Button’s husband and Cúrate co-founder Felix Meana. (Via Instagram)
Cúrate won the James Beard award for hospitality last year. What did that mean for your team?
It meant so much. Winning a James Beard award is something you can only dream about when you enter the industry. I think to us, being recognized in the category of hospitality meant even more because… that's the whole thing. It’s all about hospitality. Especially after COVID — that’s what people missed and wanted back in their lives.
I also loved that they renamed the award from “Outstanding Service” to “Outstanding Hospitality.” I think that was really important. When you think of service, you think of one group of employees. Hospitality is more encompassing. It's the entire experience. And every single person who works in our restaurants, or in our office, has a role to play in creating that.
When you reflect on that award, which aspect of your operations are you most proud of?
Probably two things, one internal and one guest-facing. On the internal side, coming out of the pandemic, we went to a tip-sharing model. Now we pay everybody over minimum wage as a base hourly rate and then tip share across all our hourly positions. So dishwashers, backwaits, hosts, servers, bartenders — without one of those pieces, we would fail. Therefore, they should have the same upsides.
We’ve also put, I would say, more effort into training since we won the award, and we created training structures that tie to increases in pay. And this affects our hospitality very directly.
One of the nice things about creating a menu that is different and new for people to navigate is it gives us the opportunity to be the guide. Whenever I go out to eat, I want to ask the servers, “What should I order?” Right? Because that's how you're gonna get the best experience. So as our people learn more, they become better equipped to serve the incredible experience we're trying to create. And they should be compensated for that increase in knowledge.
Winners of Outstanding Hospitality at the 2022 James Beard Foundation Awards. (Via Instagram)
And in that training, is there a particular principle you instill in your team more than any other?
I mean, we talk a lot about empathy. Though maybe this applies more to hiring. You want to find people who are understanding of other people, because the rest of it, oftentimes, can be trained.

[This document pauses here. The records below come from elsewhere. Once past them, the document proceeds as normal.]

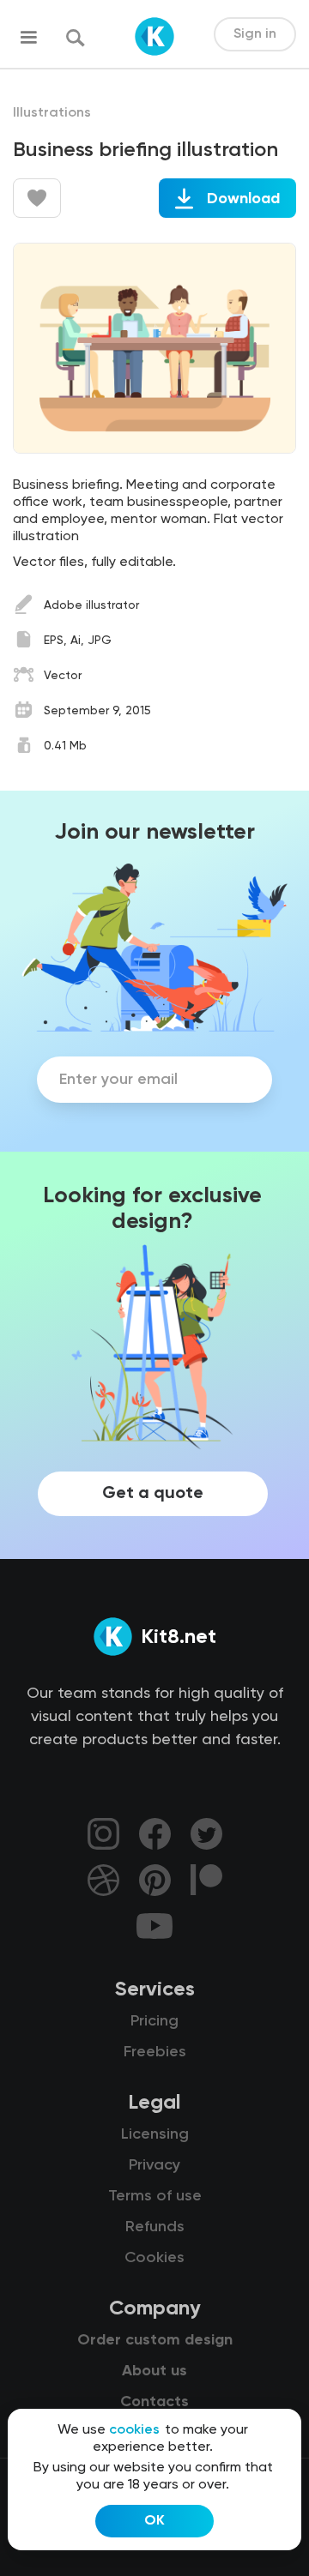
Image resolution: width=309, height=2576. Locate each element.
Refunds (155, 2227)
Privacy (154, 2165)
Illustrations (52, 113)
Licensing (155, 2134)
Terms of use (155, 2196)
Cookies (154, 2258)
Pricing (154, 2021)
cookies (134, 2430)
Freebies (155, 2052)
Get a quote (152, 1493)
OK (154, 2521)
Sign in (254, 34)
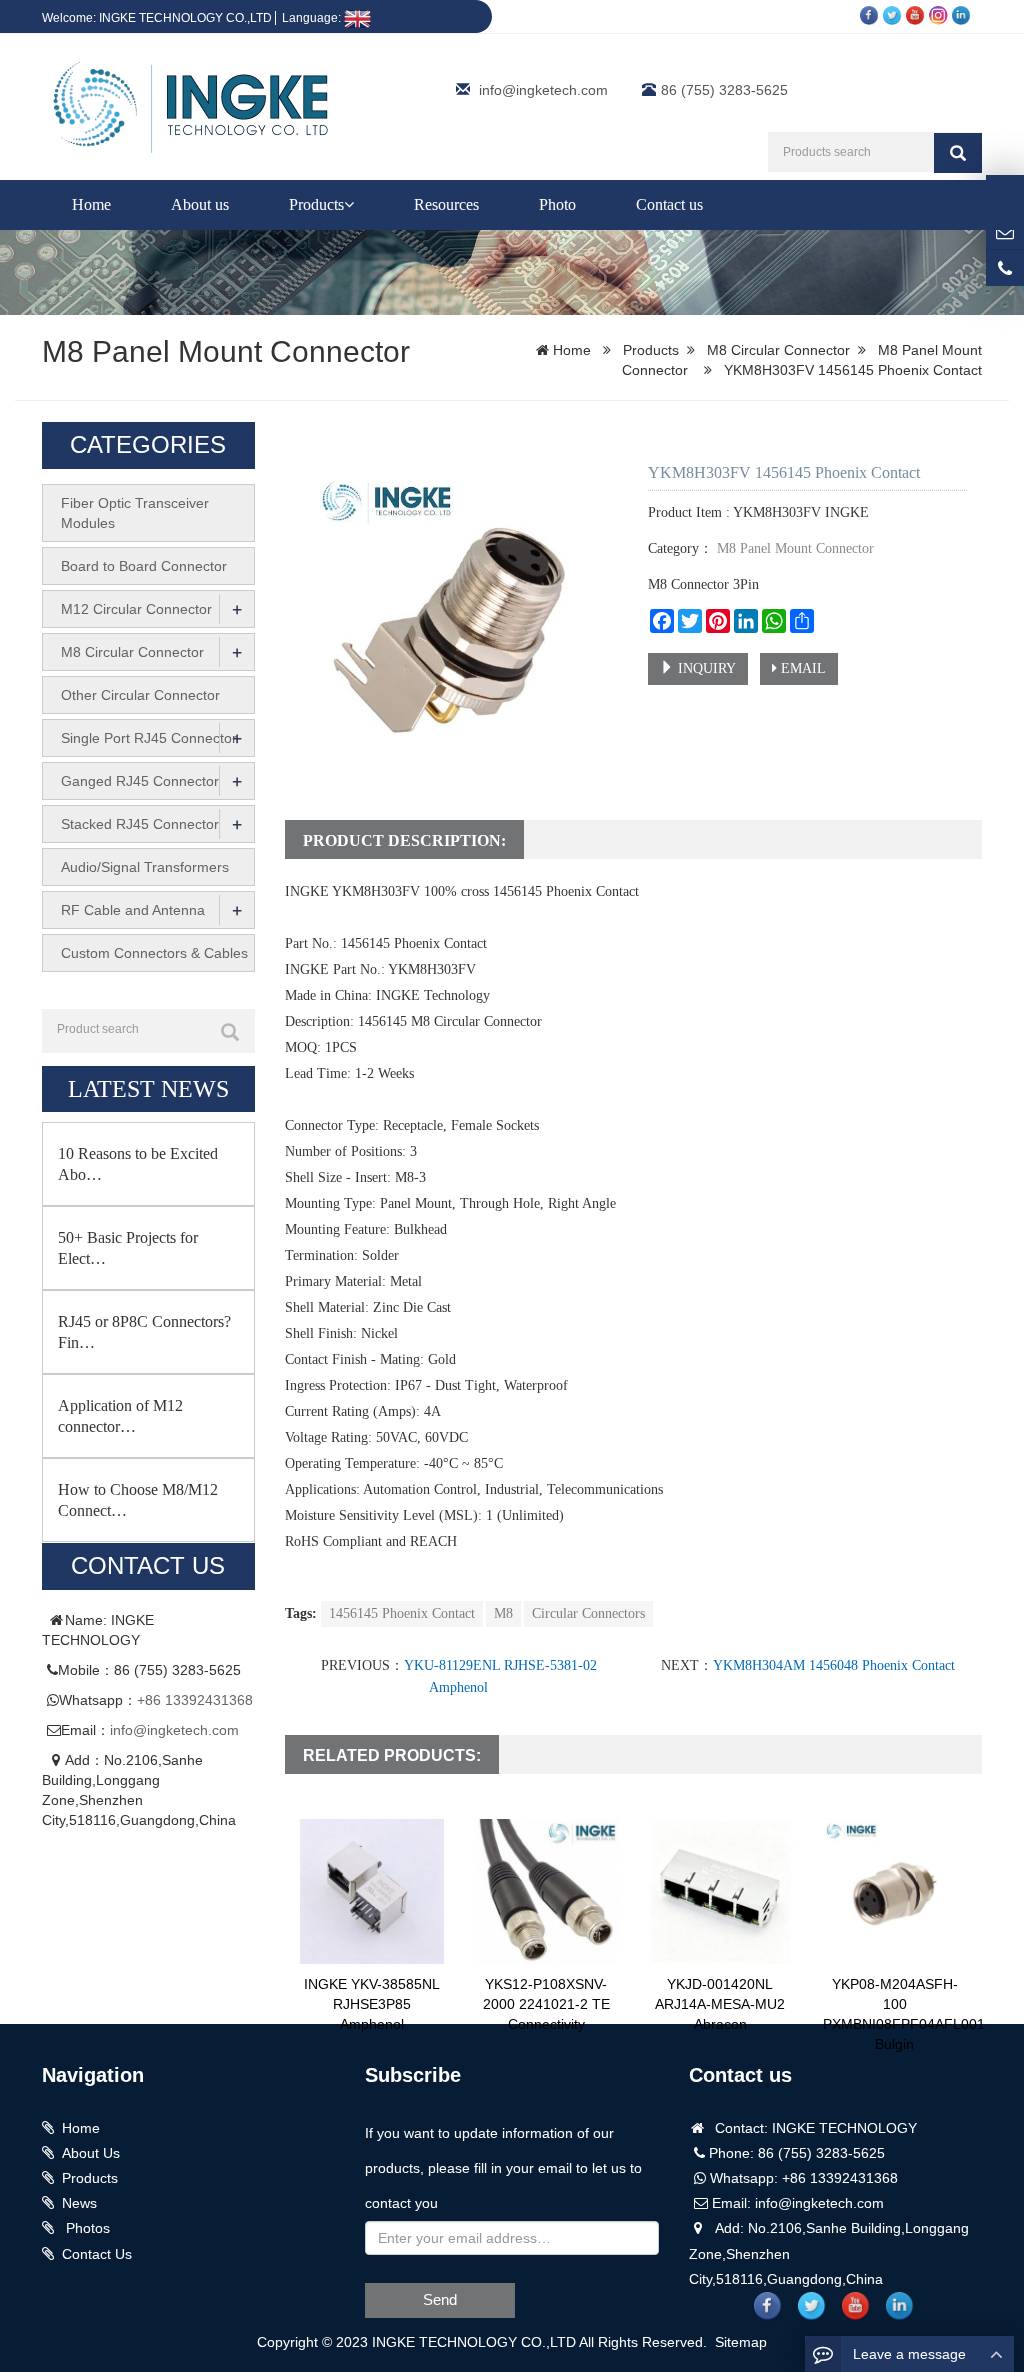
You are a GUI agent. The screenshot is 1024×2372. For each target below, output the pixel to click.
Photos (86, 2228)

I want to ask about your off-premises businesses. Is there a way for an online brand to extend hospitality? Or is that further than the concept of hospitality goes?
I think we are currently in the process of figuring this out, but I hope so. I hate to think there’s a limitation on hospitality.
There are certain things we can do now. When someone wants to send a gift, and they want a note, instead of just printing the note on the packing slip, we actually take a little Cúrate-branded card and hand-write the note and stick it in the package. Nothing better than getting an actual card versus trying to read a birthday message on a packing slip.
The next step to extending hospitality across all our channels is figuring out how to link guest notes from wherever we interact with customers. The truth is, what sets us apart — what makes Felix and me light up — is when we know something about a customer and we can guide them better based on that knowledge. That helps them have a more incredible experience.
Last question: As a proponent of a more democratic idea of hospitality, what kind of hospitality do you think organizations like the James Beard Foundation should be rewarding in the future?
Again, I think the hospitality that puts you at ease. No matter what it is or where it happens. I think that’s the most important feeling. And yeah, it’s tough to choose. Because all the sudden, when you start broadening the horizon, you start to see all these amazing spaces and concepts where people are having great experiences.
There’s a whole bunch of potential once you do that. There’s a lot of great hospitality out there.